FIX unit tests

jmschrei · jmschrei · commit 48e826fee472 · 2015-09-21T00:55:52.000-07:00
diff --git a/sklearn/ensemble/tests/test_forest.py b/sklearn/ensemble/tests/test_forest.py
@@ -90,21 +90,20 @@ def check_classification_toy(name):
     """Check classification on a toy dataset."""
     ForestClassifier = FOREST_CLASSIFIERS[name]
 
-    for presort in True, False:
-        clf = ForestClassifier(n_estimators=10, random_state=1, presort=presort)
-        clf.fit(X, y)
-        assert_array_equal(clf.predict(T), true_result)
-        assert_equal(10, len(clf))
+    clf = ForestClassifier(n_estimators=10, random_state=1)
+    clf.fit(X, y)
+    assert_array_equal(clf.predict(T), true_result)
+    assert_equal(10, len(clf))
 
-        clf = ForestClassifier(n_estimators=10, max_features=1, 
-                               random_state=1, presort=presort)
-        clf.fit(X, y)
-        assert_array_equal(clf.predict(T), true_result)
-        assert_equal(10, len(clf))
+    clf = ForestClassifier(n_estimators=10, max_features=1, 
+                           random_state=1)
+    clf.fit(X, y)
+    assert_array_equal(clf.predict(T), true_result)
+    assert_equal(10, len(clf))
 
-        # also test apply
-        leaf_indices = clf.apply(X)
-        assert_equal(leaf_indices.shape, (len(X), clf.n_estimators))
+    # also test apply
+    leaf_indices = clf.apply(X)
+    assert_equal(leaf_indices.shape, (len(X), clf.n_estimators))
 
 
 def test_classification_toy():
@@ -116,20 +115,19 @@ def check_iris_criterion(name, criterion):
     # Check consistency on dataset iris.
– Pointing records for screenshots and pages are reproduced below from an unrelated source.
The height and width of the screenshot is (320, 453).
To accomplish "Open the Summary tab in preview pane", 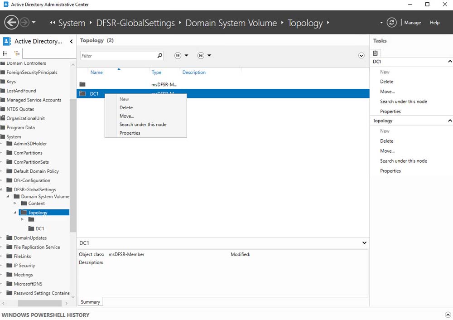I will tap(90, 302).
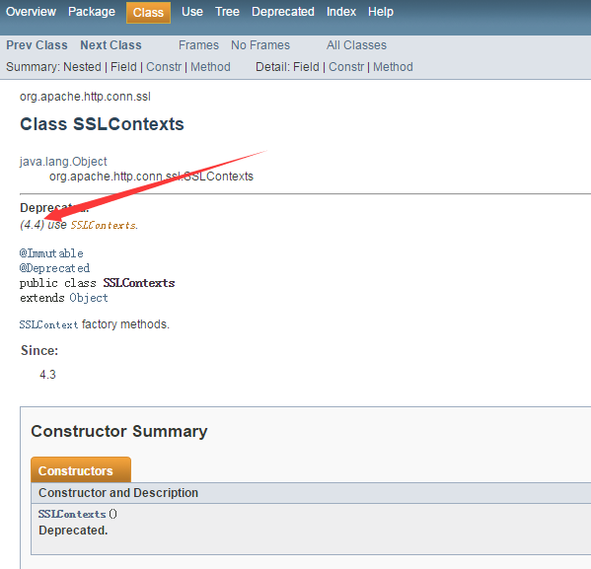Open the Use page
591x569 pixels.
(x=192, y=12)
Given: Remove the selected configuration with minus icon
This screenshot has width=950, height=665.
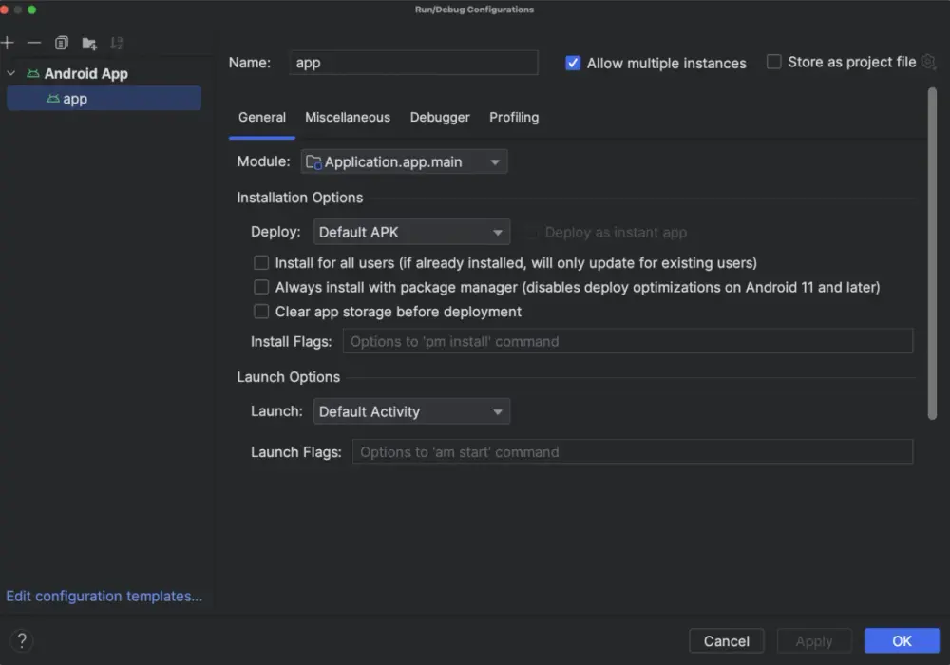Looking at the screenshot, I should tap(34, 43).
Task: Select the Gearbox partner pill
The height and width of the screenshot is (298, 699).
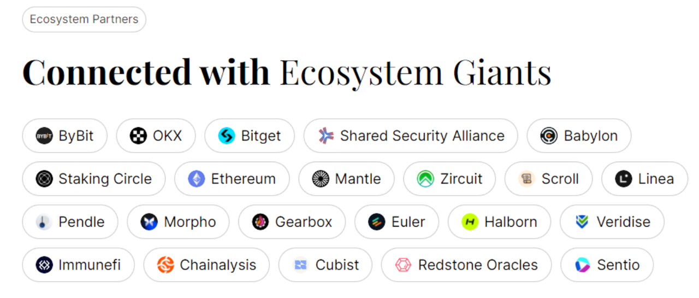Action: coord(292,222)
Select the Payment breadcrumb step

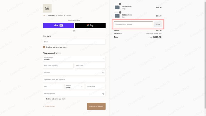point(68,15)
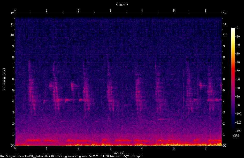
Task: Click the 4 kHz label on left axis
Action: 13,101
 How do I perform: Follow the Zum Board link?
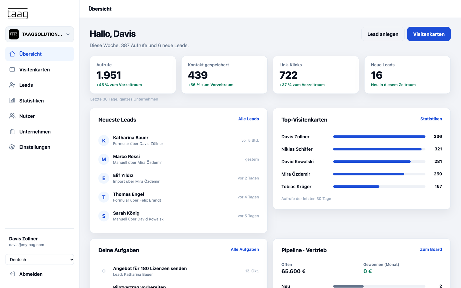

     ForestClassifier = FOREST_CLASSIFIERS[name]
 
-    for presort in True, False:
-        clf = ForestClassifier(n_estimators=10, criterion=criterion,
-                               random_state=1, presort=presort)
-        clf.fit(iris.data, iris.target)
-        score = clf.score(iris.data, iris.target)
-        assert_greater(score, 0.9, "Failed with criterion %s and score = %f"
-                                   % (criterion, score))
+    clf = ForestClassifier(n_estimators=10, criterion=criterion,
+                           random_state=1)
+    clf.fit(iris.data, iris.target)
+    score = clf.score(iris.data, iris.target)
+    assert_greater(score, 0.9, "Failed with criterion %s and score = %f"
+                               % (criterion, score))
 
-        clf = ForestClassifier(n_estimators=10, criterion=criterion,
-                               max_features=2, random_state=1, presort=presort)
-        clf.fit(iris.data, iris.target)
-        score = clf.score(iris.data, iris.target)
-        assert_greater(score, 0.5, "Failed with criterion %s and score = %f"
-                                   % (criterion, score))
+    clf = ForestClassifier(n_estimators=10, criterion=criterion,
+                           max_features=2, random_state=1)
+    clf.fit(iris.data, iris.target)
+    score = clf.score(iris.data, iris.target)
+    assert_greater(score, 0.5, "Failed with criterion %s and score = %f"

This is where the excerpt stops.